Records of finding words and elements —
## BEGIN

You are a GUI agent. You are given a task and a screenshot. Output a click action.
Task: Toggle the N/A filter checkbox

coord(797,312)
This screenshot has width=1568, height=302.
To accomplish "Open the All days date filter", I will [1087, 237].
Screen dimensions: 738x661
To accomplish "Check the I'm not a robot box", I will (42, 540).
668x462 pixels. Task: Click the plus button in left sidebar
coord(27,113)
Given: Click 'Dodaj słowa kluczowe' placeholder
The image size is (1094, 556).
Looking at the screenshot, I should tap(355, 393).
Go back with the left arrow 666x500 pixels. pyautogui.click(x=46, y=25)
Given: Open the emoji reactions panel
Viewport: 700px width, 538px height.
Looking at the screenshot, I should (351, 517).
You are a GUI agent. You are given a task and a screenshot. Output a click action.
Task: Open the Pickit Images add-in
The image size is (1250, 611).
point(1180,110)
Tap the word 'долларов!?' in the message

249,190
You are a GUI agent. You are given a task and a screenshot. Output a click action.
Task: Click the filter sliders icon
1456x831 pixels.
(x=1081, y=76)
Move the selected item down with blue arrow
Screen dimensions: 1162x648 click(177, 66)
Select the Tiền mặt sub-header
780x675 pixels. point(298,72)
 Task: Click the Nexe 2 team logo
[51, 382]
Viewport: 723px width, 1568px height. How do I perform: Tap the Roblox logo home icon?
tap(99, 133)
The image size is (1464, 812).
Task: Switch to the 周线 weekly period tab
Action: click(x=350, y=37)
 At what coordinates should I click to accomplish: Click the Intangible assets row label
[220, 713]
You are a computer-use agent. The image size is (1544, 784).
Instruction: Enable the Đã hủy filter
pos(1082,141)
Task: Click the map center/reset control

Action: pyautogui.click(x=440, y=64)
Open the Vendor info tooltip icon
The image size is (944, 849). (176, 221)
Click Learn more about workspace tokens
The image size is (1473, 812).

## END

Your objective —
Swap every "GUI agent" in the listing above for "UI agent", and write out the whole listing again with nothing else changed.

Correct answer —
You are a UI agent. You are given a task and a screenshot. Output a click action.
Task: Toggle the N/A filter checkbox

coord(797,312)
This screenshot has width=1568, height=302.
To accomplish "Open the All days date filter", I will [1087, 237].
Screen dimensions: 738x661
To accomplish "Check the I'm not a robot box", I will (42, 540).
668x462 pixels. Task: Click the plus button in left sidebar
coord(27,113)
Given: Click 'Dodaj słowa kluczowe' placeholder
The image size is (1094, 556).
Looking at the screenshot, I should tap(355, 393).
Go back with the left arrow 666x500 pixels. pyautogui.click(x=46, y=25)
Given: Open the emoji reactions panel
Viewport: 700px width, 538px height.
Looking at the screenshot, I should (351, 517).
You are a UI agent. You are given a task and a screenshot. Output a click action.
Task: Open the Pickit Images add-in
The image size is (1250, 611).
point(1180,110)
Tap the word 'долларов!?' in the message

249,190
You are a UI agent. You are given a task and a screenshot. Output a click action.
Task: Click the filter sliders icon
1456x831 pixels.
(x=1081, y=76)
Move the selected item down with blue arrow
Screen dimensions: 1162x648 click(177, 66)
Select the Tiền mặt sub-header
780x675 pixels. point(298,72)
 Task: Click the Nexe 2 team logo
[51, 382]
Viewport: 723px width, 1568px height. How do I perform: Tap the Roblox logo home icon?
tap(99, 133)
The image size is (1464, 812).
Task: Switch to the 周线 weekly period tab
Action: click(x=350, y=37)
 At what coordinates should I click to accomplish: Click the Intangible assets row label
[220, 713]
You are a computer-use agent. The image size is (1544, 784).
Instruction: Enable the Đã hủy filter
pos(1082,141)
Task: Click the map center/reset control

Action: pyautogui.click(x=440, y=64)
Open the Vendor info tooltip icon
The image size is (944, 849). (176, 221)
Click Learn more about workspace tokens
The image size is (1473, 812).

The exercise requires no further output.